Guggenheim Installation; Conceptual Art is Theatre and Clown.

The famous circular rotunda of the Guggenheim art museum was completely empty.  That’s not something I would normally pay to see, but I went to the Tino Sehgal exhibit with my mom hat on because one of the neighbor kids is in it.  After I got there and walked through the experience I realized how many similarities there were between the artist selected set of people interacting with the museum-goers and the work I have done as a clown working meet-and-greet gigs.

I read the program: “a visitor is no longer only a passive spectator, but one who bears a responsibility in shaping and even contributing to the actual realization of the piece”.  Yeah, and that can be also true of riding the subway or going to the park, basically of living in the city.

Off-hand I can think of half a dozen writers and directors I know from the under-publicized theater scene of the Seattle in the 1990’s who could have put together a far more powerful encounter between visitors and the space.  I hesitate to sound like the old “my kid could paint that” dismissal.

As I spoke one by one with with representatives of the artist’s concept as we walked together up the spiral rotunda;  first a child, then a teen, then a  20-something and finally an older adult of retirement age I thought about some of the work I have done interacting with audience members as part of site specific theatrical productions.   Annex Theatre’s The Yellow Kid by Brian Faker and Bliss Kolb which began with audience members walking through a back alley and up dark stairs unable to avoid interacting with the kids who were there and Nikki Appino’s ambitious Djinn in an abandoned naval base warehouse come to mind.  I wish I could see what they would have made if they had been given permission to play with their ideas and a bunch of performers the Guggenheim rotunda space.

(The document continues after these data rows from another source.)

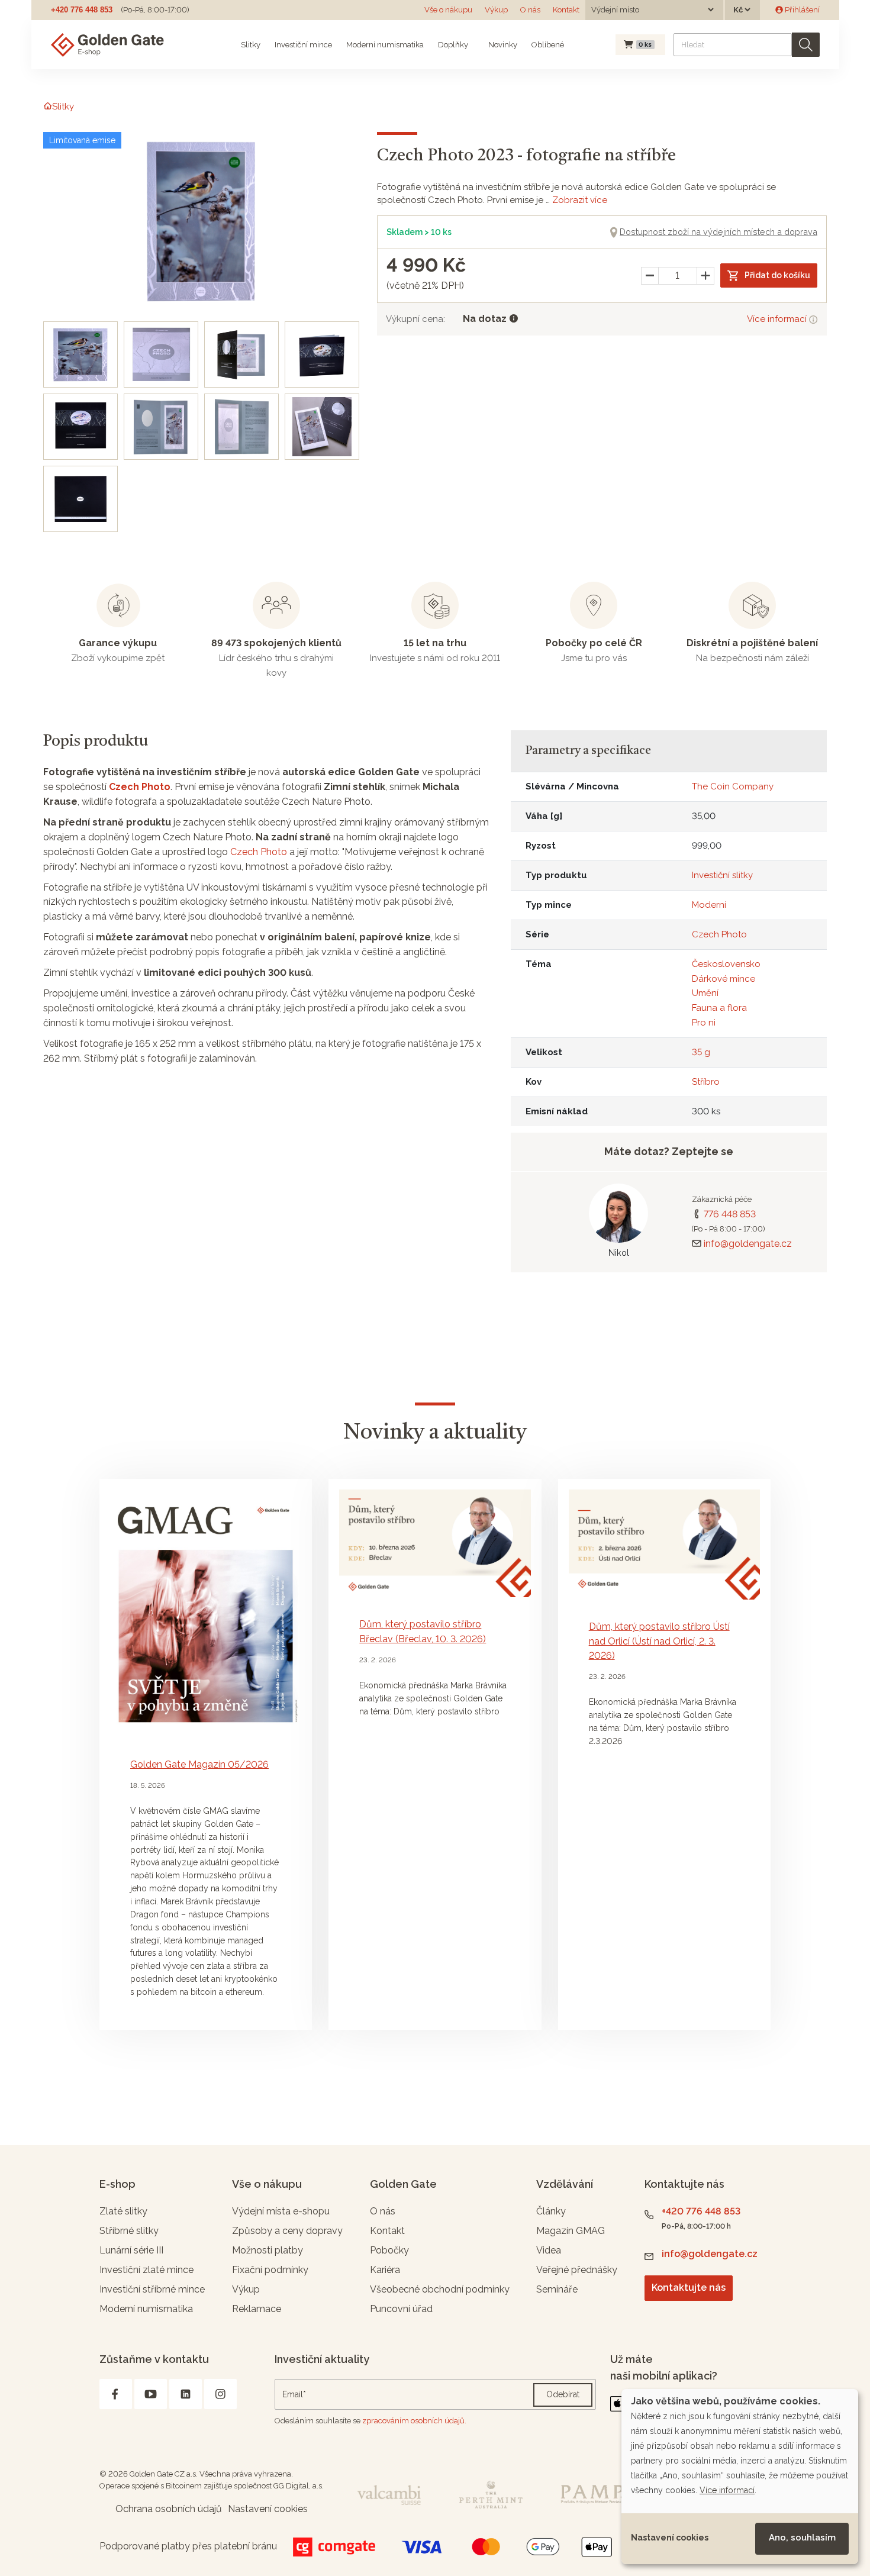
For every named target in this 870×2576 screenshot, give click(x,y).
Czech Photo (139, 786)
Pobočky (389, 2250)
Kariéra (385, 2269)
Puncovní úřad (401, 2308)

I suppose everybody can say something like that.

The Yellow Kid of my youth

 

 

The Yellow Kid
The Yellow Kid

Last night out in cyberspace I came across video of the 1995 Annex Theatre production of The Yellow Kid.  Seeing it again… an amazing production–so ambitious in scope for a Seattle fringe theatre company– has me revisiting what is important in my life and how I respect or disrespect my own art.

In a September 21, 1995 Seattle Times interview, Brian Faker told Misha Berson:

“The thrust of our play is the decisions an artist makes – what do you do just for the bucks, and what do you do for your heart’s inspiration? In the end Outcault actually murders the Kid, symbolically destroying something in himself.”

Low-budget production

The struggle to earn a living while maintaining one’s artistic integrity is one that Faker, 35, a versatile stage actor with credits in many Seattle theaters, knows intimately. Currently living on unemployment benefits, he scrambled together $1,100 to finance this shoestring fringe production.

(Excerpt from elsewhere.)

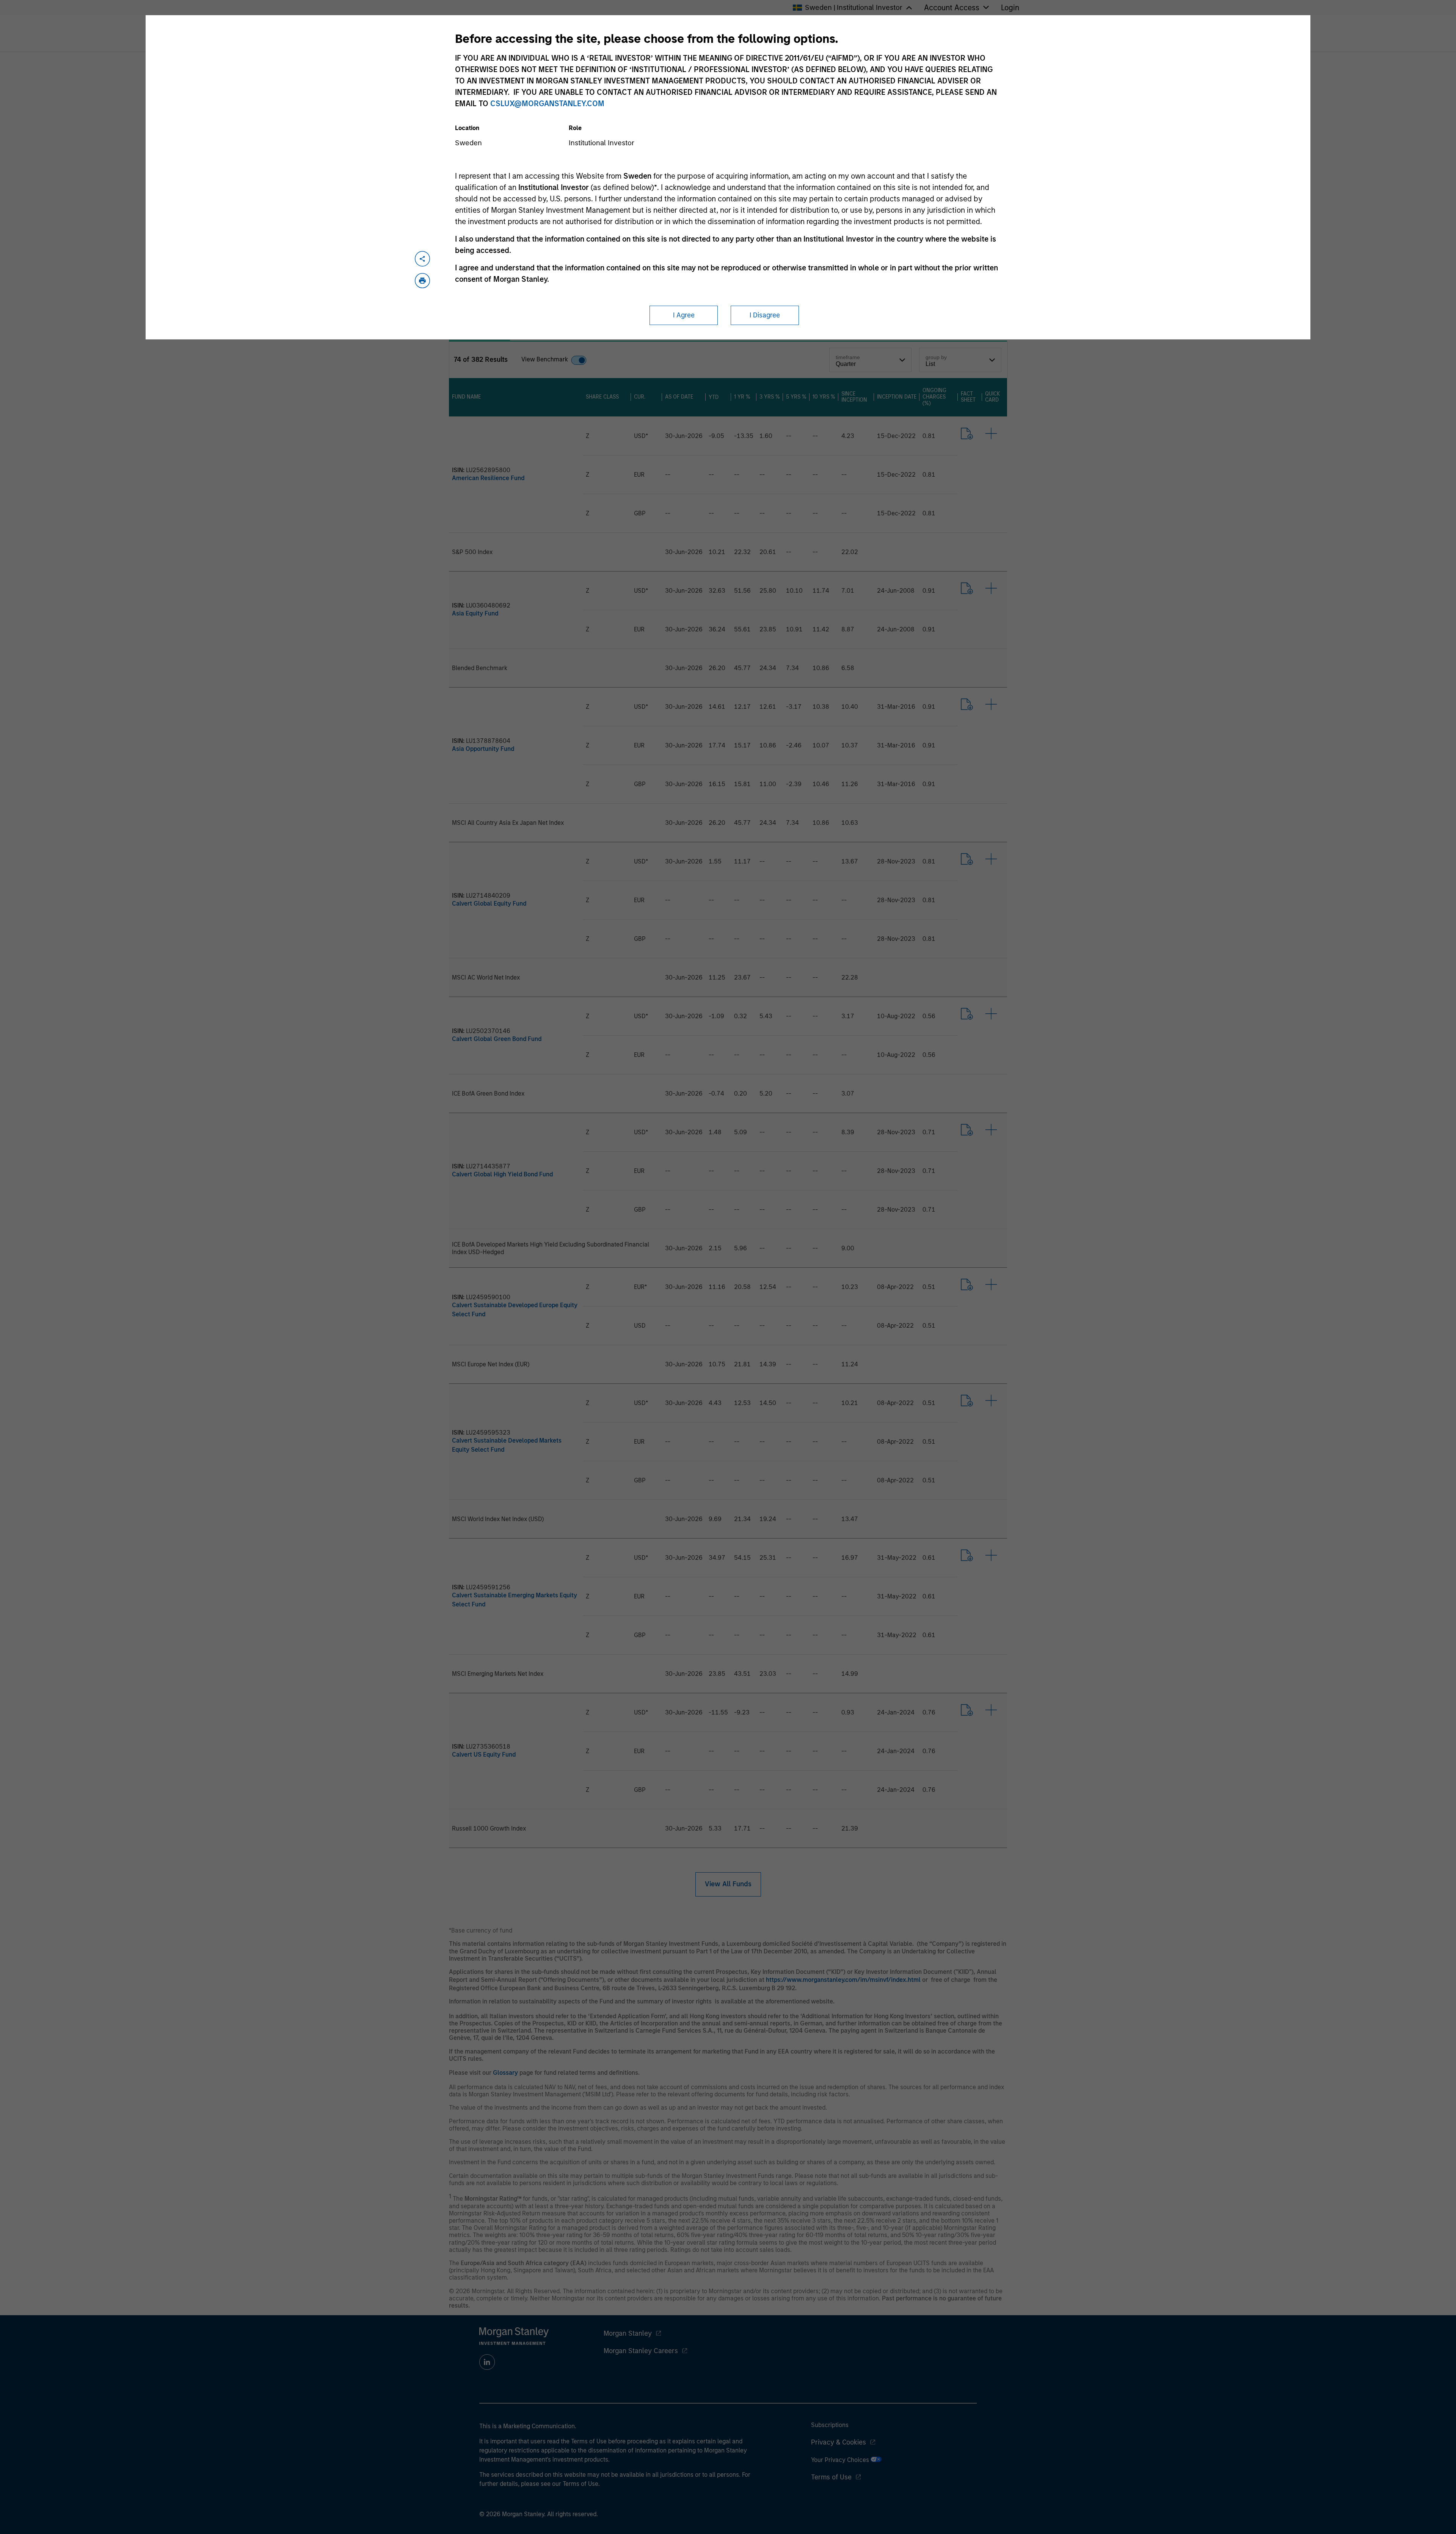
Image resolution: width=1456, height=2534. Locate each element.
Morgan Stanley (628, 2333)
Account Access (951, 7)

“We’re doing `Miss Saigon’ at the Annex,” he laughs. “We’ve got 27 actors, a cat, a goat, two dogs, 200 slide projections, film, rolling scenery. It’s just a monster.

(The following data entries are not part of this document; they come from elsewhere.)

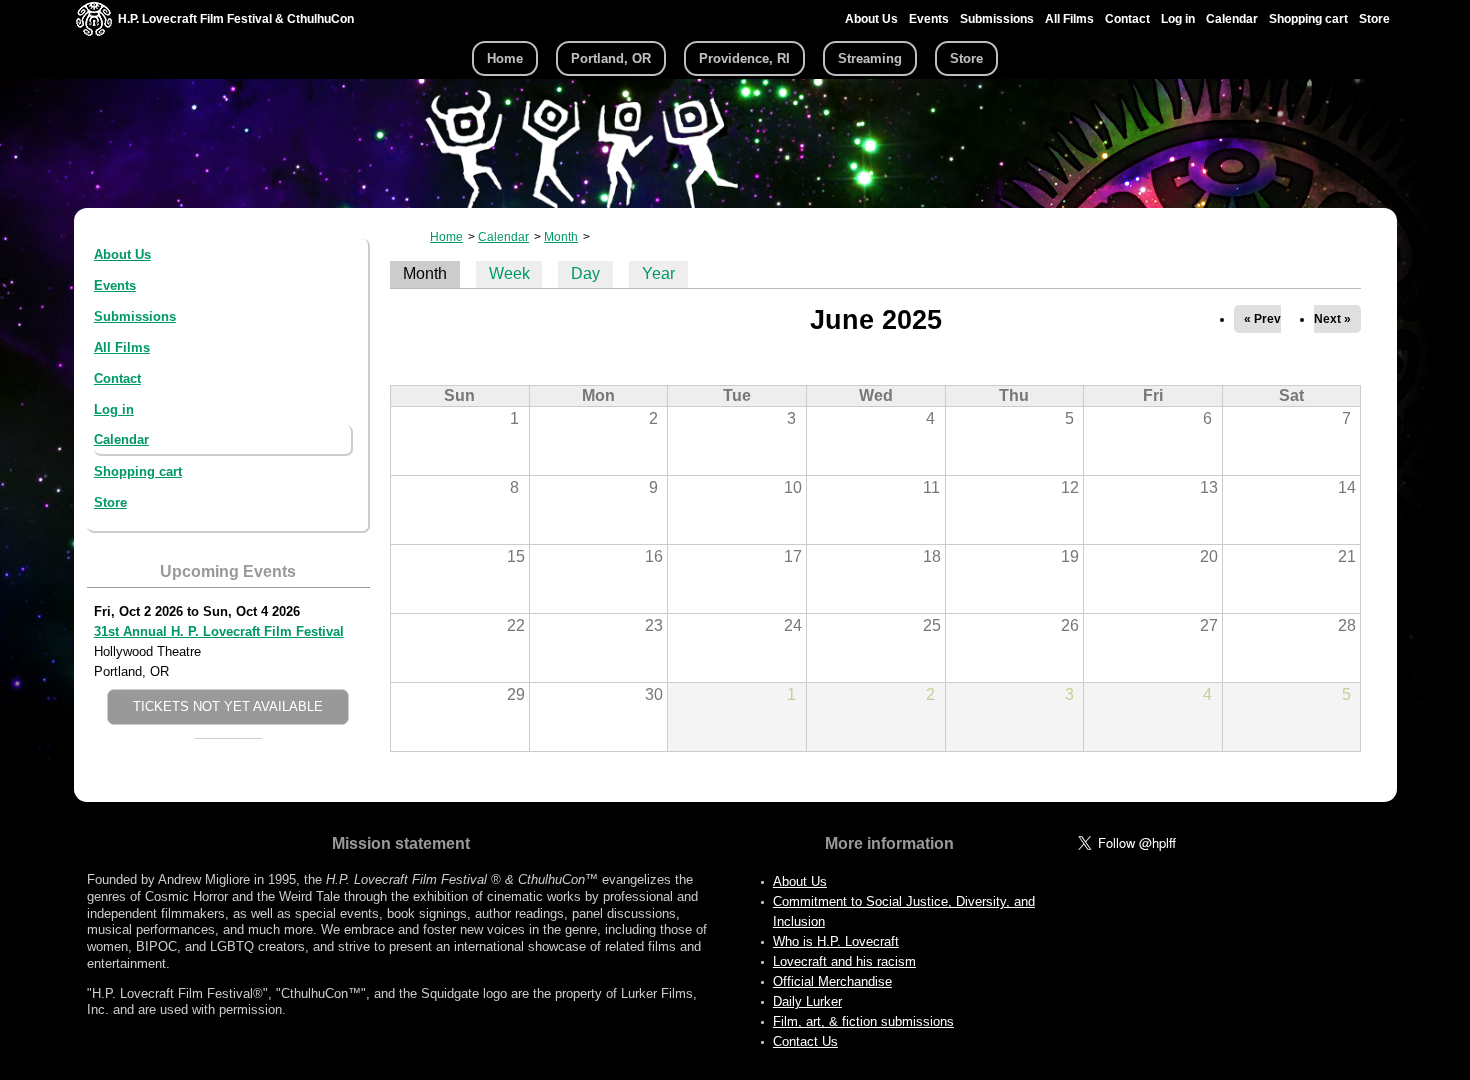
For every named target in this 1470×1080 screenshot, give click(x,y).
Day (585, 273)
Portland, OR (611, 58)
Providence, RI (744, 58)
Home (505, 58)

“We’re funding this completely out of pocket – and out of favors. My wife (actress Peggy Poage) is probably our biggest contributor. And a lot of other people just decided to go insane with me on this.”

 I was in that production and The Husband was in the booth as stage manager.  We began dating during the run.  A framed poster from the production hangs in our living room, next to photos of My Kid as a toddler in long yellow shirt.